Set down the entries below word for word, from the line that contains "Click the date 12-JUL-2000 in the table" down to the line that contains "Tap the easternmost", including both of those lines.

(Data on locating visible targets)
>> Start

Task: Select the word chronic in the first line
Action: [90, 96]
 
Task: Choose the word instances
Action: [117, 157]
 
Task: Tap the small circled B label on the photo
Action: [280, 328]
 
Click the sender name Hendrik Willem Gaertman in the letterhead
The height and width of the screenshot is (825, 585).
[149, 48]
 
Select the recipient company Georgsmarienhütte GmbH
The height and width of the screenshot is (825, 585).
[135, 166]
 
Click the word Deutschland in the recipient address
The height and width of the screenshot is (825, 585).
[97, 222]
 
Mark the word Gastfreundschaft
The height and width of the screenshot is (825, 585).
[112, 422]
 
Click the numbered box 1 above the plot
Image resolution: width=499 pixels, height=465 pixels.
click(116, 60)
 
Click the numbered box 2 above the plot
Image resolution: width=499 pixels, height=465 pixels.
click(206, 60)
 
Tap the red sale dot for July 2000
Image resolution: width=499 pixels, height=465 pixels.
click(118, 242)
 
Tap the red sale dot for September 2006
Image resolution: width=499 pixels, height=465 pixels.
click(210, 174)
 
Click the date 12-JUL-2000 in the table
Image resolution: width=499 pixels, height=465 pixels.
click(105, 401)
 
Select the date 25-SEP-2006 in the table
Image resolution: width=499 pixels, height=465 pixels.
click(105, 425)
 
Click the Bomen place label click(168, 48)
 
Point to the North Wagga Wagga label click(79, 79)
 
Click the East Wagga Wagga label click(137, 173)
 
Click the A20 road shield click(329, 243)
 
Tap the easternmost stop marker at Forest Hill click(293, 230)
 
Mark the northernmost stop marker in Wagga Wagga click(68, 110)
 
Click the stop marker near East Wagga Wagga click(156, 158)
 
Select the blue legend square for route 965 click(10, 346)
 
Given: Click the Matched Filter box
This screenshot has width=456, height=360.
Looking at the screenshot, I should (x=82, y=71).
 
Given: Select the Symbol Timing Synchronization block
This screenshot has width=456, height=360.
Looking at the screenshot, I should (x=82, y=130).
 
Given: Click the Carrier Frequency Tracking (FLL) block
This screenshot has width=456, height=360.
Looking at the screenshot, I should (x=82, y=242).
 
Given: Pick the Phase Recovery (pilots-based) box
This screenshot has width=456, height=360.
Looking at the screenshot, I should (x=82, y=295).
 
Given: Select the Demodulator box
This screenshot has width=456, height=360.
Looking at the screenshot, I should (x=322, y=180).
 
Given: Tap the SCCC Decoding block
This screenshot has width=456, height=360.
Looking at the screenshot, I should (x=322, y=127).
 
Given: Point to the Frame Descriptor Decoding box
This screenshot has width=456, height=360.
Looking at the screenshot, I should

>> End

▶ [RESULT FOR THIS EXERCISE]:
Click the date 12-JUL-2000 in the table
Image resolution: width=499 pixels, height=465 pixels.
click(105, 401)
 
Select the date 25-SEP-2006 in the table
Image resolution: width=499 pixels, height=465 pixels.
click(105, 425)
 
Click the Bomen place label click(168, 48)
 
Point to the North Wagga Wagga label click(79, 79)
 
Click the East Wagga Wagga label click(137, 173)
 
Click the A20 road shield click(329, 243)
 
Tap the easternmost stop marker at Forest Hill click(293, 230)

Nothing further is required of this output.